* **About this task**:
Below are the records; copy each line in which "agent" can be found.

START Information

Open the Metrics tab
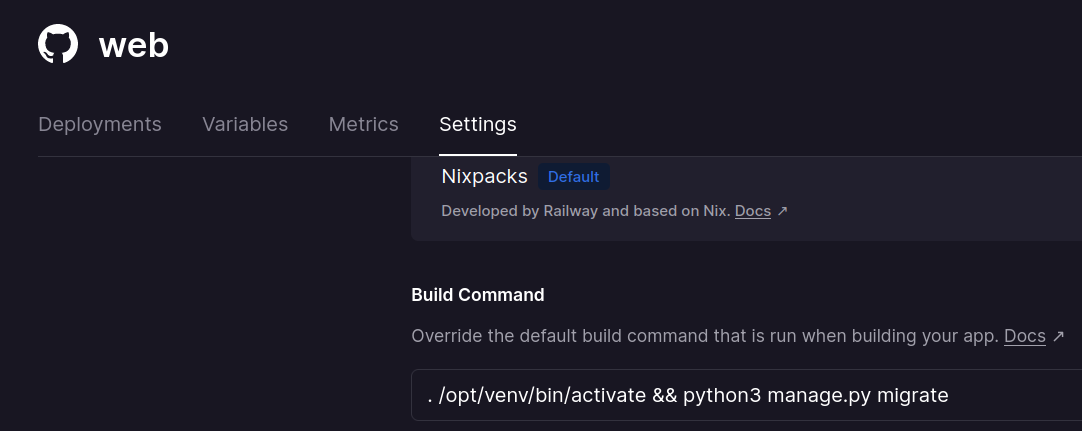1082x431 pixels. point(364,124)
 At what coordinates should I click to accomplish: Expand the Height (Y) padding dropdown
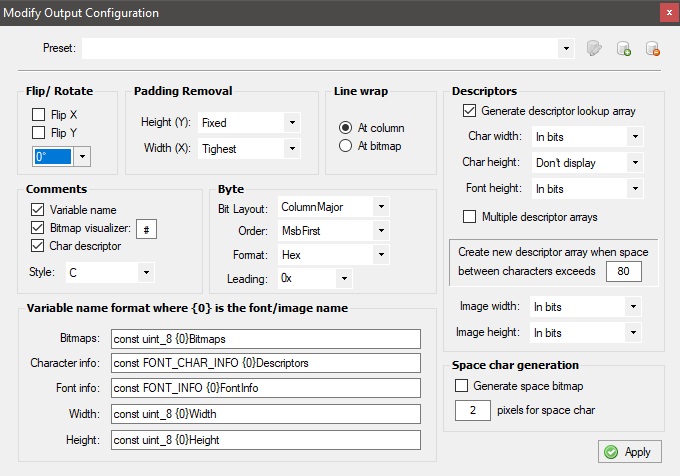point(292,123)
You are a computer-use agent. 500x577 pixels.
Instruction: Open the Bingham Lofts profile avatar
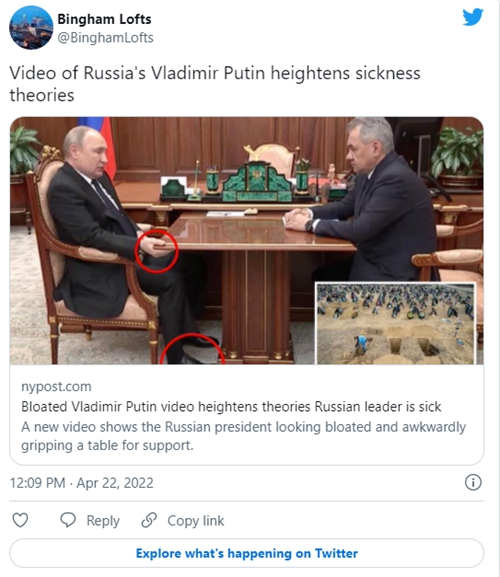pos(31,28)
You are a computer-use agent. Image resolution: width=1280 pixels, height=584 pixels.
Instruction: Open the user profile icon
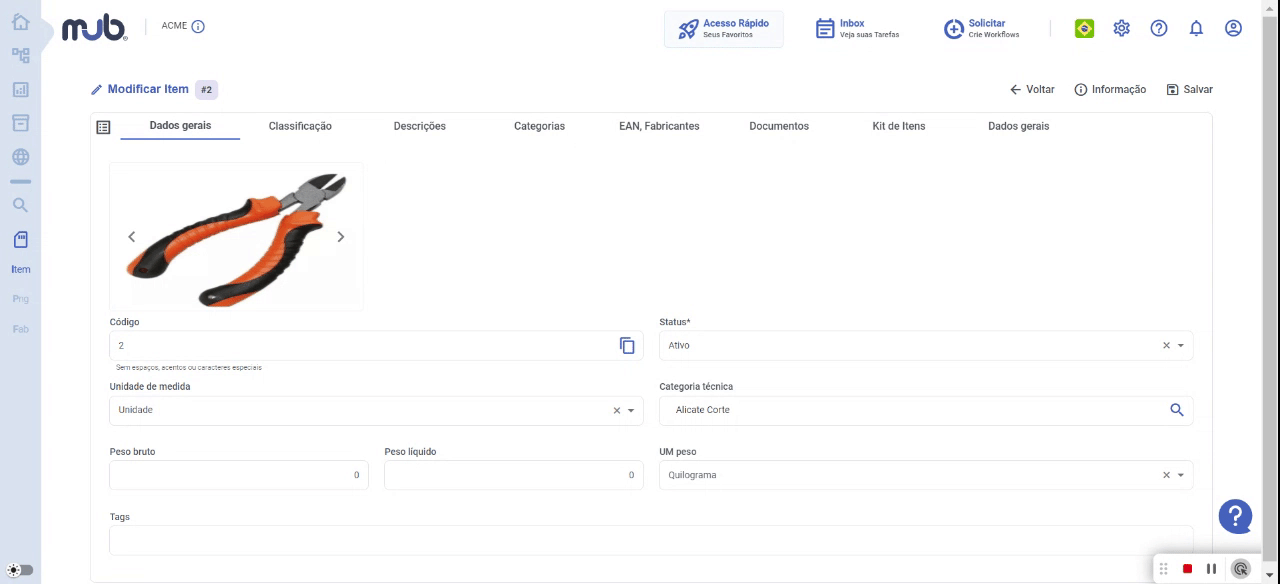[x=1233, y=28]
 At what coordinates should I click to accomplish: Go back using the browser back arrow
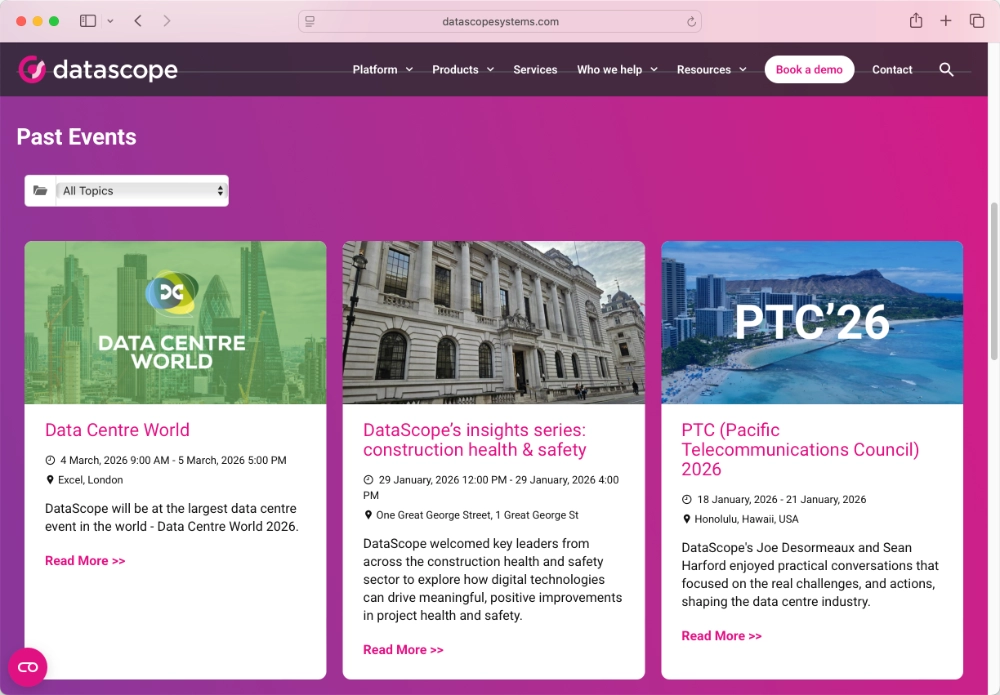point(138,21)
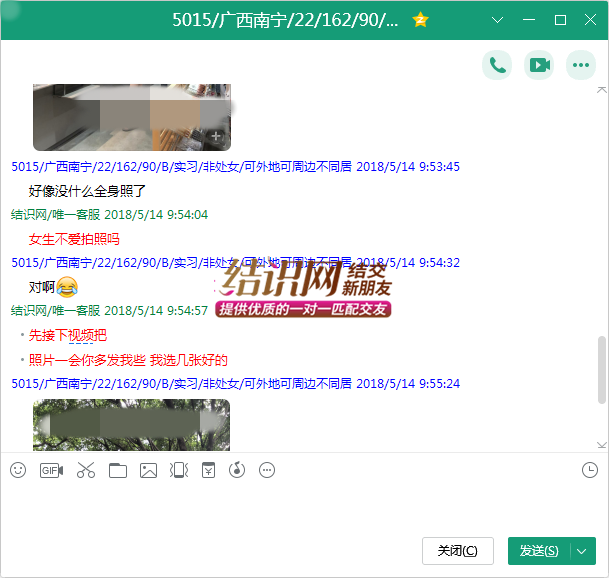Open the GIF sticker panel
The image size is (609, 578).
tap(51, 470)
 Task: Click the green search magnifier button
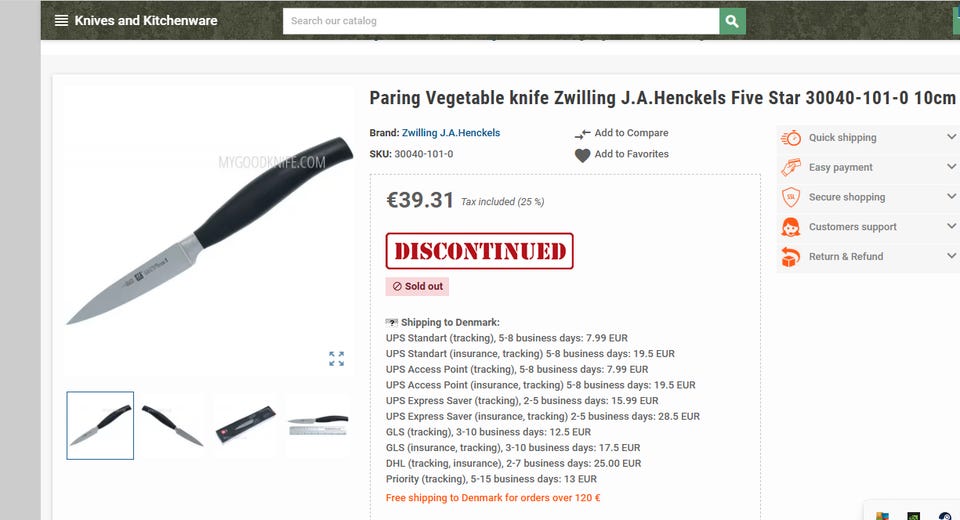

END Information

* **Written answer**:
You are a computer-use agent. 500x577 pixels.
You are a computer-use agent. Image resolution: width=1280 pixels, height=584 pixels.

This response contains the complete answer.